After nearly 34 years on the night shift, I couldn’t wait to return to a “normal” schedule. For the first time in 25 years of marriage, Tom and I would be on the same sleep schedule. Oh, the romantic possibilities! But just days into our new routine, I wasn’t so sure.
You see, I don’t exactly “take on” the day. I ease into it. Until the coffee kicks in, just call me dopey…. drowsy and yes…. a little grumpy. Not Tom. My husband wakes up instantly. Alert. Engaged. And worst of all…happy. My chronically happy husband faces the day smiling, whistling…prattling on like a little old lady.

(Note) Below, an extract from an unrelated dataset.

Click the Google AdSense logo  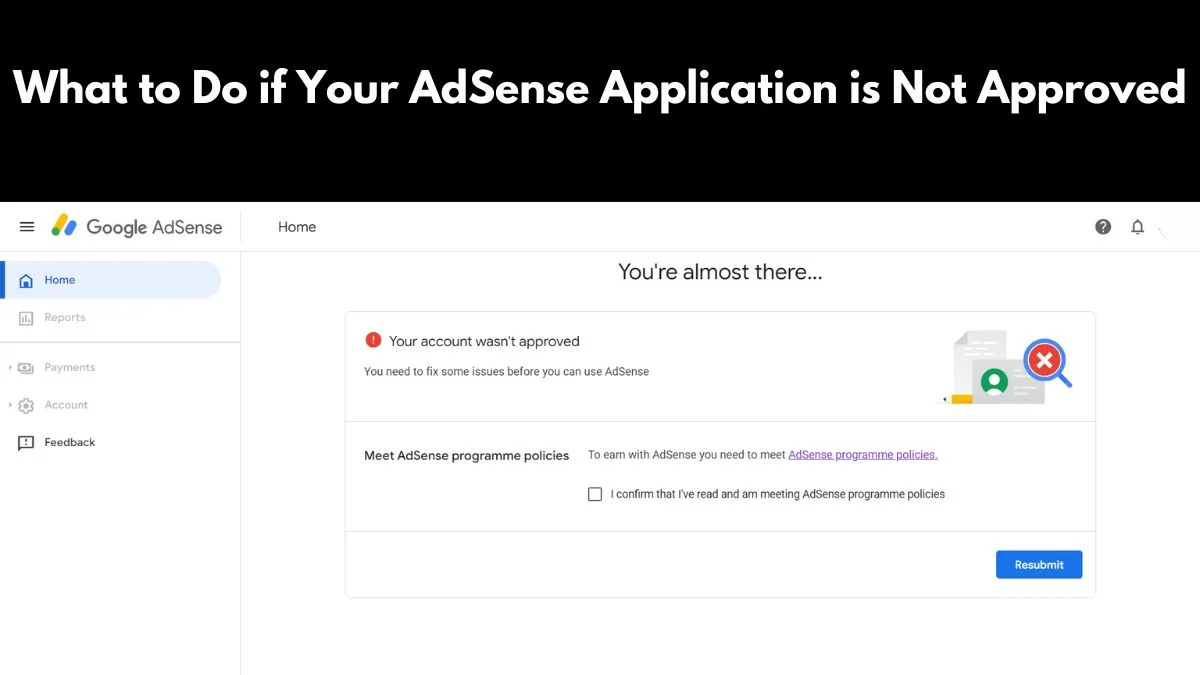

After all these years, it still amazes me. So he took it on himself to “help” me better deal with the transition. Early one morning….I slowly opened one eye and there he stood at our bedside, proud as a peacock, with a steaming cup of instant coffee…. singing, “You are my sunshine…..”
Because I knew my dear husband had the best of intentions, I was slow to react. I sat up, took a deep breath and thanked him for the coffee and serenade. I then calmly informed him if he ever did it again…he’d be wearing the coffee. Mornings have been blissfully silent ever since.
These last months since retiring from 10News have been a major time of transition. The local news business was my life for more than three decades. Covering the health “beat” and countless major news stories over the years was the best job ever. And despite all the advice, preparation and prayer…moving on was a shock to the system.
There was the expected loss of identity associated with leaving any career. At a recent fundraiser I emceed for the USO, it was suggested I introduce myself. All I could think to say was “Hi, I’m Carol Le Beau, the proud
wife of a retired Navy pilot! Despite the variety of “projects” I’m working on right now, I have no actual “title.” My business card simply lists my name and contact information. Last week while ordering a sandwich at Panera in Coronado, a young man asked, “Didn’t you used to be the lady on the news?”
Yeah, it’s been an adjustment… but the change has been good. For the first time in years, I can watch the sun rise AND set…. catch a movie in the middle of the week…. listen to Dave, Shelly and Chainsaw in real time and get caught up on my Dan Silva thrillers. I can meet my swim partners for an 8 am swim at La Jolla Cove… take a computer lesson…join a committee or try out a new recipe on “happy” Tom!
The possibilities are endless. The flexibility that comes from freelance work is a dream. There’s also time to indulge my passions…. speaking to groups on issues of health and well-being, relationships and faith…. volunteering for my church and favorite charities and getting involved in the San Diego community in more meaningful ways.
I loved my work… but my “retired” friends who’ve gone before me have been such an encouragement. There are boards to join…. young people who need mentoring and work that needs to be done by those not constrained by a full-time work schedule. It’s a blessing to have the time.
Sure… when news breaks, I’m no longer first to know. These days, coverage of what’s happening in San Diego is in the capable hands of Hal, Kimberly, Steve and all my pals at 10News. And that’s ok. It’s the cycle of life and I’m ready to roll on.
I’m blessed with good health, great family and friends, an incredible husband and a “to-do” list that’s growing by the day! Who said anything about retiring?? See ya ‘round.